By Aaron Mandel
You have been calling it “converting,” but the word keeps catching in your throat. It sounds like an exchange — like trading one set of beliefs for another, the way you might switch banks or change your mind about a thing. And what you are doing does not feel like that at all. It feels like crossing a threshold you cannot uncross. Like being taken in. The English word is too thin a vessel for what is actually happening to you, and somewhere you already sense it.

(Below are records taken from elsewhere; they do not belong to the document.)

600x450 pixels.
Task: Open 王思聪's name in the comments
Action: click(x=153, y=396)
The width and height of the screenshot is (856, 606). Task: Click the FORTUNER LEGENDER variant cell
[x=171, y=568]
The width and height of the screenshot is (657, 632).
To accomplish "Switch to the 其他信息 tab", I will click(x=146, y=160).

There is a Hebrew word that carries more. Giyur is the word the tradition uses for what you are undertaking, and it does not mean “to switch.” Its root reaches toward the ger — the stranger, the sojourner, the one who comes to dwell among a people not first her own — and then it does something the English never does. It carries that stranger all the way in. Giyur is closer to a being-reborn than a conversion: not the adjustment of a position but the entry of a soul into a people. And the one who undergoes it, the ger, is not tolerated at the edges. She is beloved, and she is held to one law with those born inside.

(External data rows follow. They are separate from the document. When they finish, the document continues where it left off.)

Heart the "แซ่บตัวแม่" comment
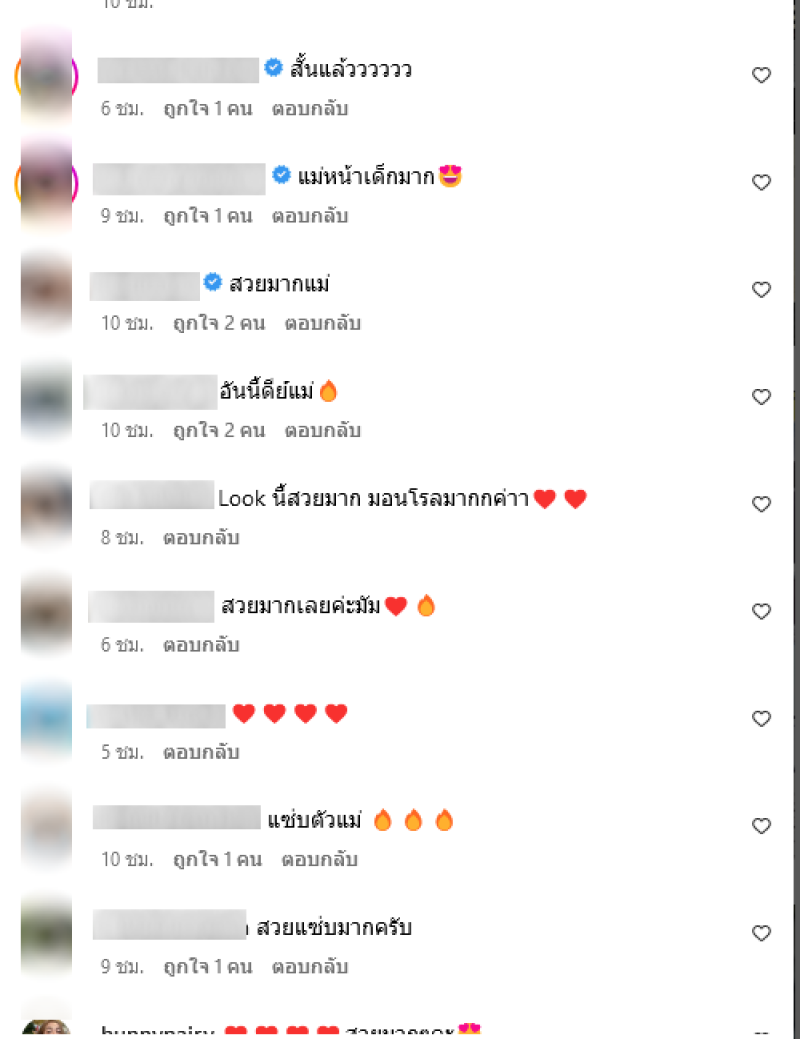 tap(761, 826)
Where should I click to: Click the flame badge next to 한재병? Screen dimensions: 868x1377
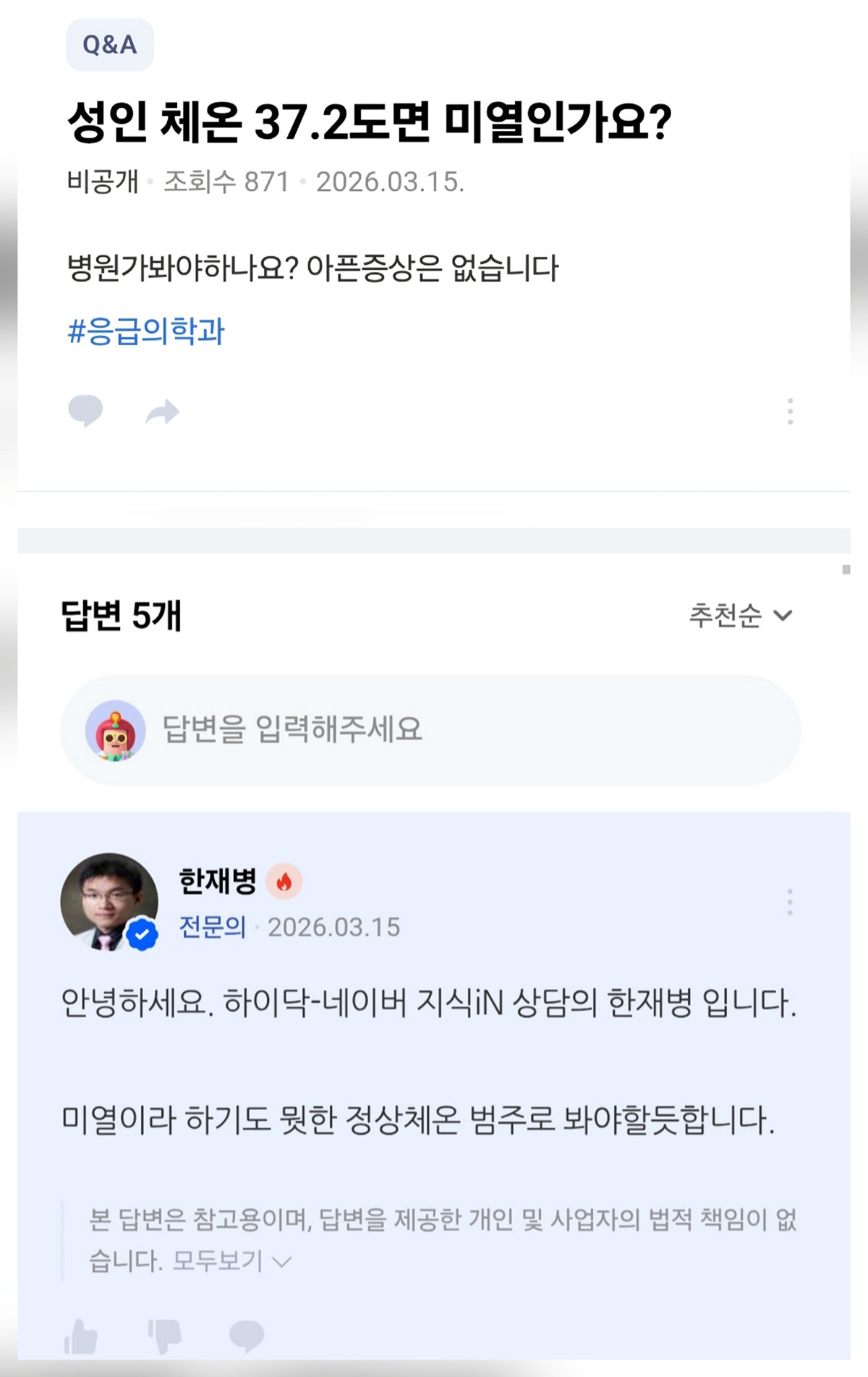284,881
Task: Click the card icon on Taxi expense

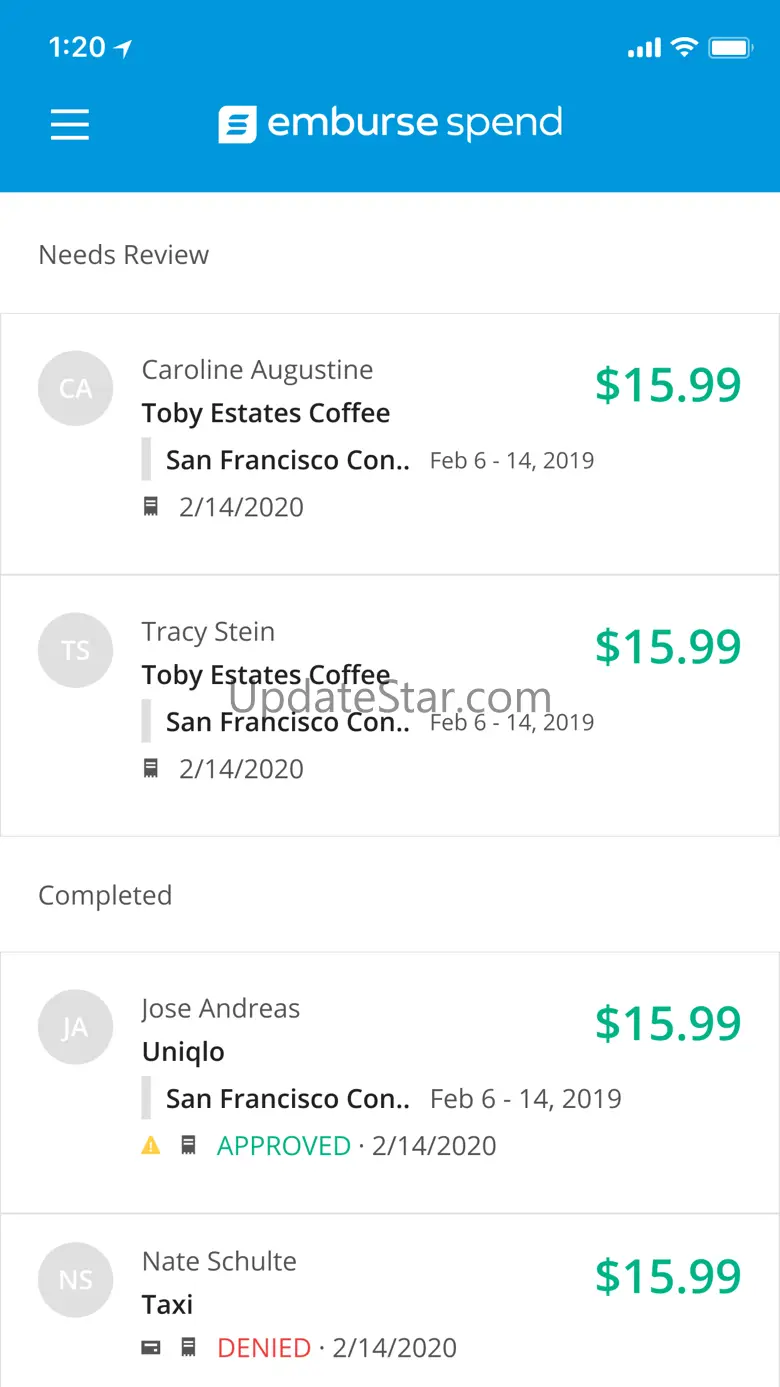Action: [151, 1348]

What Giyur Means Beneath the Word
Hold the two words side by side and you can feel the difference. “Convert” looks backward, at what is being left. Giyur looks at what is being joined. The ger in the older layers of Scripture is the one who has come to live among Israel from outside — and the tradition does not leave her standing at the door. It draws a line straight through any distinction between her and the home-born: “One law shall be to him that is homeborn, and unto the stranger that sojourneth among you” (Exodus 12:49).
Read that slowly, because it is doing something quietly radical. It does not say the stranger gets a lesser law, a provisional law, a law she must earn her way out of. It says one law. The same obligations, the same belonging, the same standing before God. Whatever distance the word “convert” seems to keep, giyur closes.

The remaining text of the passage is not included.